Le Parlement hongkongais a de nouveau connu une séance houleuse ce 17 octobre, pour la seconde journée de débat au LegCo. Des élus pro-démocratie ont tenté de perturber le discours de la cheffe de l’exécutif local, Carrie Lam, au coeur de la colère des manifestants depuis juin 2019.

La rentrée du Conseil législatif (LegCo) s’était déroulée le 16 octobre sous haute tension, trois mois après le saccage de la chambre par les manifestantsn obligeant les élus à suspendre leurs travaux.

Carrie Lam, qui a été désignée par un comité acquis au pouvoir central, a été contrainte mercredi 16 octobre de renoncer à son discours de politique générale après avoir été interrompue à plusieurs reprises par l’opposition.

Ses services ont finalement diffusé une vidéo d’elle lisant cette allocution à huis clos.

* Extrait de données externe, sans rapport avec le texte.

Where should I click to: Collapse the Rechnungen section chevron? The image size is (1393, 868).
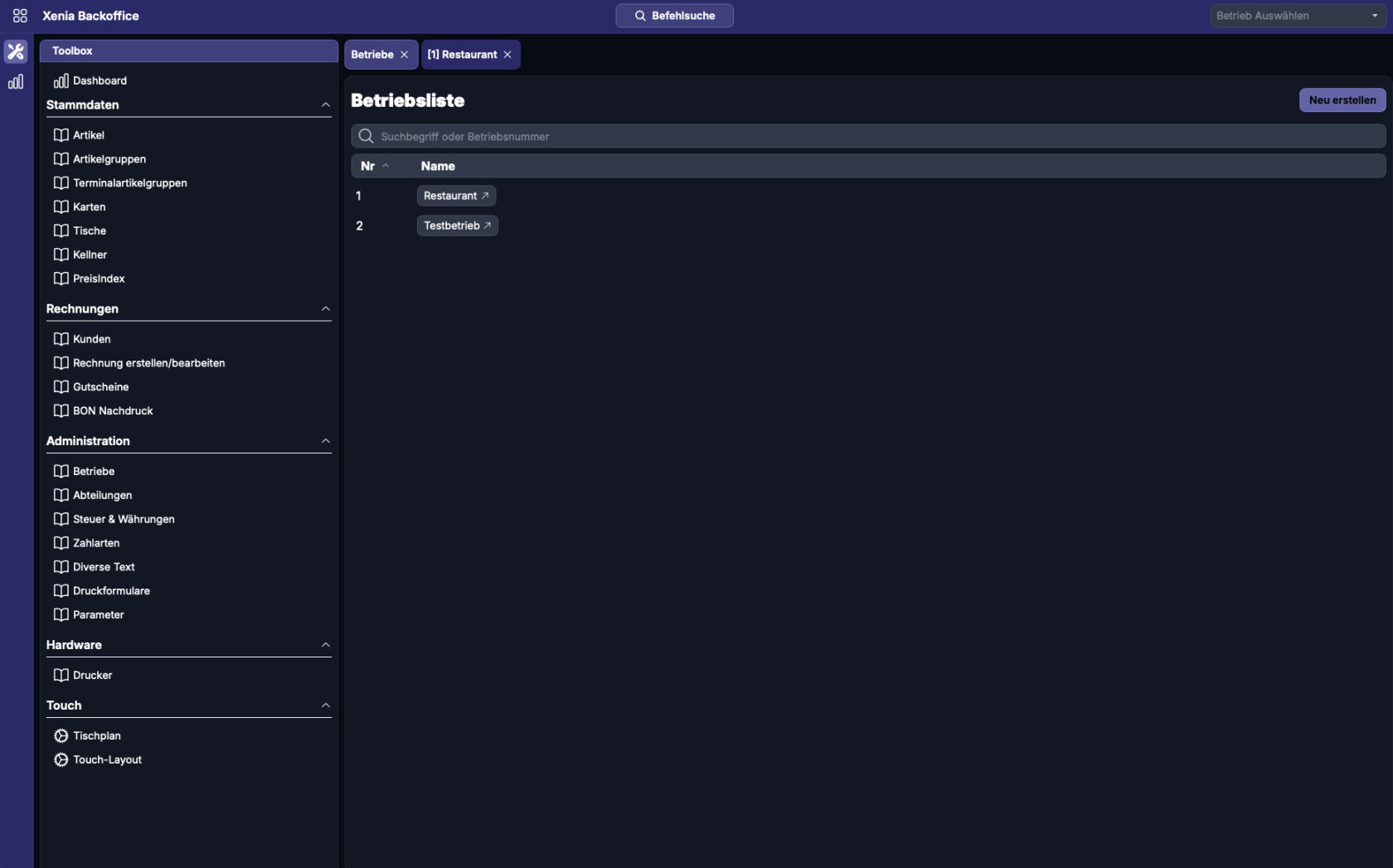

Après ce nouvel affront, Carrie Lam était particulièrement attendue ce 17 octobre pour répondre aux questions des parlementaires sur son discours.

Mais le chaos a de nouveau chamboulé les débats, quand des conseillers de l’opposition se sont mis à scander des slogans. Plusieurs ont dû être escorter hors de l’hémicycle par les services de sécurité.

Hong Kong est le théâtre depuis juin de sa pire crise politique depuis sa rétrocession à la Chine en 1997, avec des manifestations et actions quasi quotidiennes pour dénoncer un recul des libertés, ainsi que les ingérences de Beijing dans les affaires de la région semi-autonome.

La mobilisaton était partie du rejet d’un projet de loi hongkongais qui devait autoriser les extraditions vers la Chine. Il a été suspendu début septembre, mais les manifestants avaient entretemps élargi leurs revendications.

Faute de concession et d’un dialogue de sourd de l’exécutif hongkongais et de Beijing, le mouvement a pris un tour de plus en plus violent avec les forces de l’ordre.